マツダは2021年11月4日、新たな予防安全システム「MAZDA CO-PILOT」のコンセプトを発表した。現行の先進運転支援システム(ADAS)「i-ACTIVSENSE」に追加するもので、運転者の体調の急変による事故を防ぐのが最大の狙いである。
第1段階のシステム「MAZDA CO-PILOT 1.0」を22年から、同社の新プラットフォーム(PF)「ラージ」適用車に導入する。
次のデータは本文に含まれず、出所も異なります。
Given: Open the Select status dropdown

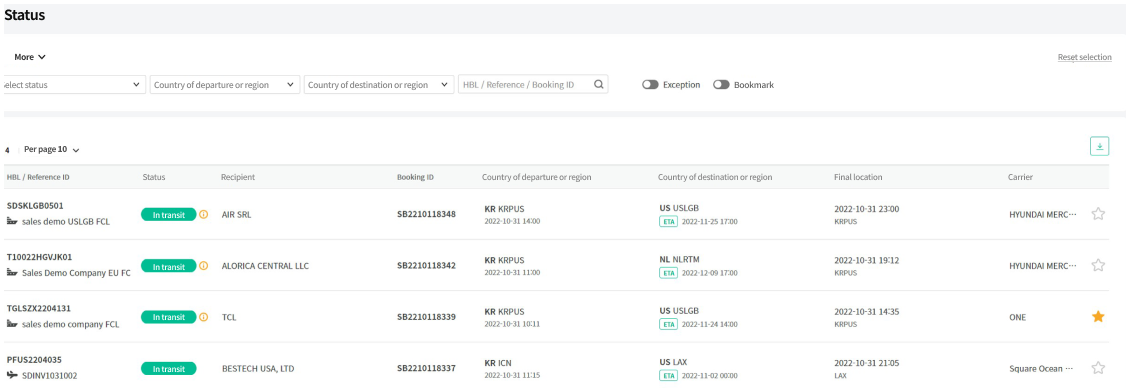Looking at the screenshot, I should 73,84.
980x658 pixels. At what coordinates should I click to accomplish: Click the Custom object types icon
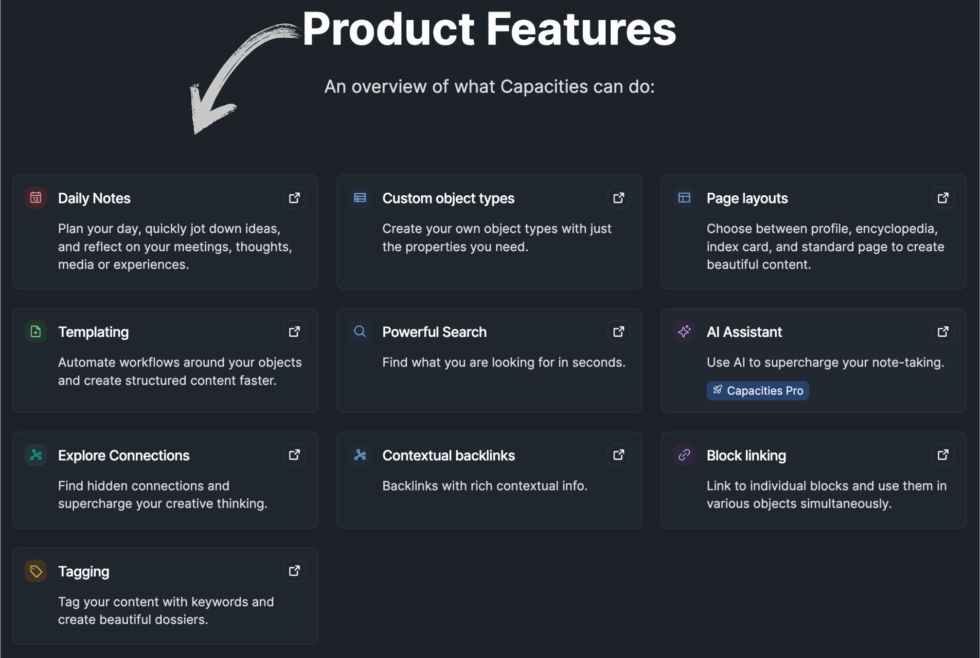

さらに25年以降に、機能を向上させた第2段階のシステム「同2.0」をラージPF適用車に導入し、死亡交通事故ゼロを目指す(図1)。
マツダによると、日本における死亡・重傷事故は減少傾向にあるが、多くの運転者は運転中に眠気を感じているという。また、運転者の発作・急病による交通事故件数は増加傾向にある。さらに、運転者の急な体調変化による事故の95%以上は、60km/h以下の車速で起こっているという。
同社商品戦略本部で技術企画部主査を務める栃岡孝宏氏は、「運転者の体調の急変による事故を防ぐために、今回のシステムを開発した」と言う(図2)。22年に導入する第1段階のシステムは(1)運転者の状態検知、(2)「レベル2+」の運転支援(マツダは「HMI仮想運転」と呼ぶ)、(3)運転者異常時の退避支援──の3つの技術で構成する。
具体的には、車内カメラを使って運転者の姿勢の崩れや視線・頭部の動きを監視し、CAN (Controller Area Network)の情報を使って操舵(そうだ)や加減速の操作量を検知する。その結果を基に、運転者の状態が異常であるとシステムが判断すると、まずハザードランプやブレーキランプを点滅させ、ホーンを鳴らして異常が発生したことを周囲に知らせる(図3)。